Summary
- Defines data products as APIs requiring clear documentation.
- Explains data contracts cover usage terms and lifecycle.
- Stresses lineage and metadata for managing dynamic data.
- Supports governance by keeping data in its native environment.
Chapters
Speaking of contracts, we still don't have universal definition either. How are you thinking about data contracts? So we think of a data product as an API for, uh, data.
And as with APIs, you want documentation to make it clear as to what it is that you're getting into, right? And, and what it all means. And my understanding is that all of the different manifestations of data contracts that, uh, that are emerging right now, very similar with some minor differences.
I do think that the, the underlying idea of describing what it is, how it can be used, the terms under which it's provided, whether it's cross charging for it, that's all standard across all of the contracts. The, uh, the SQL script that, you know, may be behind a join or a data set, it will be provided, uh, and data contracts will have a life cycle, right?
As, as with data products, there's going to be the ability to manage a data product through its, uh, inception through to when it gets deleted at the, at the end of it's useful life. Data is not a static thing. One of the things people talk about is, oh, do I have my data in the right place?
But, well, maybe today, but have you thought about lineage and have you thought about metadata? Have you thought about what this data actually means to how it's classified? Because it has downstream consequences on who gets access to some of these data sets or some of the data products to how long they can use them for, or for what purposes.
That's where the contract comes into play, right? That, uh, making sure that the terms and conditions under which that data product is provided are actually being honored in the delivery of the data product.
But where data lives and how it's governed, right, is complex where data is complex and it's messy, and we're trying to simplify all of that. So, so to our way of thinking, data should live in its natural home. But if you're using Salesforce data, leave it in Salesforce, right?

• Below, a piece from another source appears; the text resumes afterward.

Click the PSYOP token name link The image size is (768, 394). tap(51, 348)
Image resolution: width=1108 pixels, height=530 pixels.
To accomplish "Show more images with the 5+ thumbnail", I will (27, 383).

If you need to make that data part of a dashboard that you're presenting, then let's extract the data that we need for the dashboard from Salesforce and, and, and put it there. But what we've seen is that people are building these massive data swamps, data lakes, that are just polluted with all kinds of different, I like data swamps. I, I like the word it.
So what we would like to do is to kind of keep that as clean as possible and as simple as possible by leaving the data where it naturally belongs and, and then providing the ability to put the governance over that.